-- Begin --

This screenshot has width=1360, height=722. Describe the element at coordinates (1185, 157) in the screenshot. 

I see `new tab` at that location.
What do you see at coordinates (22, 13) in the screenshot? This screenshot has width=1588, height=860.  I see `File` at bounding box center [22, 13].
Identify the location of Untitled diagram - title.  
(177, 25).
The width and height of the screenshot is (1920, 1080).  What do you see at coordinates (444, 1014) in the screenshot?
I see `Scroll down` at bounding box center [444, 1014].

-- End --

◆ **DIRECTIONS FOR THIS TASK**: Lay out every line of the records above as a Markdown table with the columns "Row" and "Text": a row number, then the line itself. Leave out blank lines.

◆ **SOLUTION TO THIS TASK**:
| Row | Text |
|---|---|
| 1 | This screenshot has width=1360, height=722. Describe the element at coordinates (1185, 157) in the screenshot.  |
| 2 | I see `new tab` at that location. |
| 3 | What do you see at coordinates (22, 13) in the screenshot? This screenshot has width=1588, height=860.  I see `File` at bounding box center [22, 13]. |
| 4 | Identify the location of Untitled diagram - title.   |
| 5 | (177, 25). |
| 6 | The width and height of the screenshot is (1920, 1080).  What do you see at coordinates (444, 1014) in the screenshot? |
| 7 | I see `Scroll down` at bounding box center [444, 1014]. |